Assignment - What is the number of lines below that contain the word "properties"? Give only that number.

Data to use -

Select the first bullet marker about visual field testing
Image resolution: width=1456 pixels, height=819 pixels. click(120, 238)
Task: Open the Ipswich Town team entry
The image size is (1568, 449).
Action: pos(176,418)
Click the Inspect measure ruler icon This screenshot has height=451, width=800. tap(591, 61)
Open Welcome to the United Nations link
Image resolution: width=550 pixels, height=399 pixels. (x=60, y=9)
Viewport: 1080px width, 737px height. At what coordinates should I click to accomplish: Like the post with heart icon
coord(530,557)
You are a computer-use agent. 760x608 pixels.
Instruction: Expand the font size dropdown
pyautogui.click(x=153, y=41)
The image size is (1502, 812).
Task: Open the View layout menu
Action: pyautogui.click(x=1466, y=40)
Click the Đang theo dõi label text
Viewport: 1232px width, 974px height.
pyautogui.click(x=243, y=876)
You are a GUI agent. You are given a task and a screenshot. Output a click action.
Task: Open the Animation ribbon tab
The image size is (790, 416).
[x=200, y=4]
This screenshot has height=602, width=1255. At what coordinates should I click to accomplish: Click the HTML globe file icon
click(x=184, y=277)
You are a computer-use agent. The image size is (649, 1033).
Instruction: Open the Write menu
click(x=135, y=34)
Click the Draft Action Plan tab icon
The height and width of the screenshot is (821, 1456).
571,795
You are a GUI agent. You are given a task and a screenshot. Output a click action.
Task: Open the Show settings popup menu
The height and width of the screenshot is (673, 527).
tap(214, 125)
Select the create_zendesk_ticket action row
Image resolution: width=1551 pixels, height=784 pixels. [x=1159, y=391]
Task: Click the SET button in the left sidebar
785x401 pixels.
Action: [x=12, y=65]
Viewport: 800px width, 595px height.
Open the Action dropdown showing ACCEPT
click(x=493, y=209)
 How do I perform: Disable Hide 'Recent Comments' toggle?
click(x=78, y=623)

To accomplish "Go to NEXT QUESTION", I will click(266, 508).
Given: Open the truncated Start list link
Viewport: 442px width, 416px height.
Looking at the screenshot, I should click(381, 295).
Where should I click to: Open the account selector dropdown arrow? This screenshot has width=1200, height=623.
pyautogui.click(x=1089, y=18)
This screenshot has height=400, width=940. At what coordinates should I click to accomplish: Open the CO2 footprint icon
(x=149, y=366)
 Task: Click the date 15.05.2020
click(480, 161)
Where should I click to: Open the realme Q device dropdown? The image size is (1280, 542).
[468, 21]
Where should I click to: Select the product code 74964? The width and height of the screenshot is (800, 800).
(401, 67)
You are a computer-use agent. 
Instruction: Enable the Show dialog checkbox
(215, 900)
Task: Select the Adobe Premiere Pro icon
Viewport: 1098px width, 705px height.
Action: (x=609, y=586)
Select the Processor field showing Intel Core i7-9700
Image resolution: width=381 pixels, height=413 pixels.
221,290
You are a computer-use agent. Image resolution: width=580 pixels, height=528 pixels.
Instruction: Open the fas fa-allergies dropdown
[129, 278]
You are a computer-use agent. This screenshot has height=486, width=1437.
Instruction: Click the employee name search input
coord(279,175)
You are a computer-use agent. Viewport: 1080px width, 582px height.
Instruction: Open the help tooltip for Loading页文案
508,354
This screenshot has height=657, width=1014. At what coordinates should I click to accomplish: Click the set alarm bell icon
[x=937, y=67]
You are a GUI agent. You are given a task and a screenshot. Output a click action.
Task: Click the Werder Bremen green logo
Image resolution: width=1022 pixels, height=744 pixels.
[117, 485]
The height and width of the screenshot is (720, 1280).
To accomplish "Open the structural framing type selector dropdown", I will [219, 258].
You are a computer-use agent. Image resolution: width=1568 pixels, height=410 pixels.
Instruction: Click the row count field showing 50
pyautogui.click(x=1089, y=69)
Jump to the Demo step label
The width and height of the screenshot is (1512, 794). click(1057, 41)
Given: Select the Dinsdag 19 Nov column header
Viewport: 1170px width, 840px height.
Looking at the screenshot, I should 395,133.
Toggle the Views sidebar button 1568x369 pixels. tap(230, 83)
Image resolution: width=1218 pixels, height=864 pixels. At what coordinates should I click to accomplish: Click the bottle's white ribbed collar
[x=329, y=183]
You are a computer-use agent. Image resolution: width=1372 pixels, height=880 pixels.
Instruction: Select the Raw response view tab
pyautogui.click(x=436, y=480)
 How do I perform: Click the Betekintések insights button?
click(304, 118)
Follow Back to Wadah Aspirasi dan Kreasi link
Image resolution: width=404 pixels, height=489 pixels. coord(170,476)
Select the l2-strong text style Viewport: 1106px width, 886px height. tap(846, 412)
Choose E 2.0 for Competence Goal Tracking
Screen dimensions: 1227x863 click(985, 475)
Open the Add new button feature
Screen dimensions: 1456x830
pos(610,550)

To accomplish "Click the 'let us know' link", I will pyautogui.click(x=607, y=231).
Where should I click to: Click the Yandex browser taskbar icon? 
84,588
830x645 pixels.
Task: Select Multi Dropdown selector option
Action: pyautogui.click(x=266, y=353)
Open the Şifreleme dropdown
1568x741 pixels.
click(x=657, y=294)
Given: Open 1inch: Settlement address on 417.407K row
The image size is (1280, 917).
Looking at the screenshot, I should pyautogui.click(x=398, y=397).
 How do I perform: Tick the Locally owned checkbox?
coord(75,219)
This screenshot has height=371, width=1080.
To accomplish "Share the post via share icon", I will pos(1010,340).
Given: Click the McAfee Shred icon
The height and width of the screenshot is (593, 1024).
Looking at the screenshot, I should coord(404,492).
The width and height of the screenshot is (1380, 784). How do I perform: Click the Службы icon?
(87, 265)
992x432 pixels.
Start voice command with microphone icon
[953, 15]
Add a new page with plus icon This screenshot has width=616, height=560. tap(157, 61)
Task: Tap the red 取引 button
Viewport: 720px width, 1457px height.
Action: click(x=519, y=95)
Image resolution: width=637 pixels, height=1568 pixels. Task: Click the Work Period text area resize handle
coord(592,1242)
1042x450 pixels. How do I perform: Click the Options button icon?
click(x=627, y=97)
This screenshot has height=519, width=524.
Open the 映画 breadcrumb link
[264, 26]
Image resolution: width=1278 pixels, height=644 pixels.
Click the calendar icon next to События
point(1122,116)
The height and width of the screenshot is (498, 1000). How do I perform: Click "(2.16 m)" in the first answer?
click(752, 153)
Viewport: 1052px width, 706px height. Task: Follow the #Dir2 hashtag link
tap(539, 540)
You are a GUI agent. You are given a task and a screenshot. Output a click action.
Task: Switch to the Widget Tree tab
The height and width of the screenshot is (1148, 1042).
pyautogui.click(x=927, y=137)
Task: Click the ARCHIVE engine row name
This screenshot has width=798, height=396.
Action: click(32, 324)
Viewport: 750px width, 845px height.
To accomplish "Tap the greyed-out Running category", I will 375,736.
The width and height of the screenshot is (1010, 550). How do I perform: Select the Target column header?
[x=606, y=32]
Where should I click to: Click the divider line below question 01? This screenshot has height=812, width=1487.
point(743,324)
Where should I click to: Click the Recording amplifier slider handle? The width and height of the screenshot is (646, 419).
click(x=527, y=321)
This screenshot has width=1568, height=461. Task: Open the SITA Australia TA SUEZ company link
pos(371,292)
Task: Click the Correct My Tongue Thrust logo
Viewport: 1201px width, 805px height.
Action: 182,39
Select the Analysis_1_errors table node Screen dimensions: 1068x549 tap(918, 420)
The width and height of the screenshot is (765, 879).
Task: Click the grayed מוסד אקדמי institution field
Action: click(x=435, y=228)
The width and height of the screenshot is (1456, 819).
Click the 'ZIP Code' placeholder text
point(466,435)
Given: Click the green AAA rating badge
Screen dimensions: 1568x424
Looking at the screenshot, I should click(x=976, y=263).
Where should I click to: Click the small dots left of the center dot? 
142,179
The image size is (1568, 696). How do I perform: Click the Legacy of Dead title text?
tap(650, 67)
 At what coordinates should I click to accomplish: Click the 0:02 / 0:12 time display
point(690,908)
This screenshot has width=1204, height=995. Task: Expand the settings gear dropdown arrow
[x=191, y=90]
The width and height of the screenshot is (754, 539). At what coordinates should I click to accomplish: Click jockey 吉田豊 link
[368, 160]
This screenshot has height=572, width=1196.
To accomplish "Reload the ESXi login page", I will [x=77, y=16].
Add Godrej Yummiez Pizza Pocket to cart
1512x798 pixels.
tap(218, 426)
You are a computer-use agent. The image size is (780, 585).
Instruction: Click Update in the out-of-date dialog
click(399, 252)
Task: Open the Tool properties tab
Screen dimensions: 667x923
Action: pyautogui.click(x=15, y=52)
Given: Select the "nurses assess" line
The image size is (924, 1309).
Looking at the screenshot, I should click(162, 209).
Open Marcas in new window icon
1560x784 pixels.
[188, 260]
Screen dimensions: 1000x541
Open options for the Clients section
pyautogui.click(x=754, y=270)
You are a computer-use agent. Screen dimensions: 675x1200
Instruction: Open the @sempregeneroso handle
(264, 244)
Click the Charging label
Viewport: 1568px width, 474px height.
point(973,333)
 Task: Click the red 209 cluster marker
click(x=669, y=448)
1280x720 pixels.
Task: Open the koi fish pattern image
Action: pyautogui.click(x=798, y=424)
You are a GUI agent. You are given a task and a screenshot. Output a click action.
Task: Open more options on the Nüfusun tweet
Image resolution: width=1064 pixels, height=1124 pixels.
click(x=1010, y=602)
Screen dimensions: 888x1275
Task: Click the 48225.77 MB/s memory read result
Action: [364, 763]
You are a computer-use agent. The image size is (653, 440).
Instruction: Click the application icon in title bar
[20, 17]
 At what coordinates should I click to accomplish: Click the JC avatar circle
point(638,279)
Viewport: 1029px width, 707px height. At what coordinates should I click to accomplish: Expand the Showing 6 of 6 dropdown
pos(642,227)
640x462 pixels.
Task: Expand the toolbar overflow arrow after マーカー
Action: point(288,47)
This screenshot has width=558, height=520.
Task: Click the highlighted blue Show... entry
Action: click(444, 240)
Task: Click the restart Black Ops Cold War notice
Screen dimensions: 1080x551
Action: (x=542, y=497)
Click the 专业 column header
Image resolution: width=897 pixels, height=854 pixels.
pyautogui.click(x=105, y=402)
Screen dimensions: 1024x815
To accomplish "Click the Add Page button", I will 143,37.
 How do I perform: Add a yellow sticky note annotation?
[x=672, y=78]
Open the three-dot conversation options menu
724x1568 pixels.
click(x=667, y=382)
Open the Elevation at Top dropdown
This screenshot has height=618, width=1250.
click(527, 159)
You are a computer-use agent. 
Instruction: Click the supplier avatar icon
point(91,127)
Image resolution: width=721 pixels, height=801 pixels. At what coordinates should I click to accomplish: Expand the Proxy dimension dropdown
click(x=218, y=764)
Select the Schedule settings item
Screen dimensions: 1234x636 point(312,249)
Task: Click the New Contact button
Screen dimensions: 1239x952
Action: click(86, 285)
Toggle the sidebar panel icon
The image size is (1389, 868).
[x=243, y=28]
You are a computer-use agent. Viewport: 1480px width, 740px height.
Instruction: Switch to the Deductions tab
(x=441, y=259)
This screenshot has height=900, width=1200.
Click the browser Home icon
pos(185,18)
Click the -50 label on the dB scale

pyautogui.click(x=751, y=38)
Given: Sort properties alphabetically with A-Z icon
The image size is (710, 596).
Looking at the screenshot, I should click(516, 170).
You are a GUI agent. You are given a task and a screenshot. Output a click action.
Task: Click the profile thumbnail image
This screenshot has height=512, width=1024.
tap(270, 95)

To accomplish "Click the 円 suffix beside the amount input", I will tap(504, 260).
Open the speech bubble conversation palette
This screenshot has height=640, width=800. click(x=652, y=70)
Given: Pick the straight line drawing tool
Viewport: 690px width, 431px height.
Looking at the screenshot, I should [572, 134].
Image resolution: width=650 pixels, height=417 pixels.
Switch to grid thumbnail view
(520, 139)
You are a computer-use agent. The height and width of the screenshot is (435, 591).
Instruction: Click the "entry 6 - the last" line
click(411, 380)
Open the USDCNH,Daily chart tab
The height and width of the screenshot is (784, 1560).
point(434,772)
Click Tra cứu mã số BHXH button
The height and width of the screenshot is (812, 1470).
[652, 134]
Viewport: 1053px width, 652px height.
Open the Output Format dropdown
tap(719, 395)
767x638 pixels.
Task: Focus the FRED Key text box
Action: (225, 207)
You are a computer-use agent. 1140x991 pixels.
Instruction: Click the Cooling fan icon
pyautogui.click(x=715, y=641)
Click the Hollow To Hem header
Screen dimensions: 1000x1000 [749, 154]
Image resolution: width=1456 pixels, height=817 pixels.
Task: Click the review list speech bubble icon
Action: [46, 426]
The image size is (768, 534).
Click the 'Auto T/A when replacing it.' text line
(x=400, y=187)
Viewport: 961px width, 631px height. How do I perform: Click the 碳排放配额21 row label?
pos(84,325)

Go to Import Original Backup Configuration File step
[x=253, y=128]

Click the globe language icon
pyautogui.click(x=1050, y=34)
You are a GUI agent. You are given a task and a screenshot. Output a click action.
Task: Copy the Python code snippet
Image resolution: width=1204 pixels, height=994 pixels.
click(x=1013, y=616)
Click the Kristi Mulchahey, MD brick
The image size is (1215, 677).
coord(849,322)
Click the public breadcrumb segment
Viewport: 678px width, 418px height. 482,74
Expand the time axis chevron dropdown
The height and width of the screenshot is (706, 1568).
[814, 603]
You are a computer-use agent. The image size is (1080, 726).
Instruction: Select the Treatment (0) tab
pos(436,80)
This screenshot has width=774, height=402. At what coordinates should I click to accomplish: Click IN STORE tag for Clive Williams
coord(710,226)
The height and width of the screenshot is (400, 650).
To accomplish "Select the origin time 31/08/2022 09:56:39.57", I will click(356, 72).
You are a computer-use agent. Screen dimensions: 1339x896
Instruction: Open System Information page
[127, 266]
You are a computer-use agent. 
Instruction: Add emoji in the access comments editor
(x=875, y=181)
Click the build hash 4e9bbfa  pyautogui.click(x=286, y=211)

Answer box - 2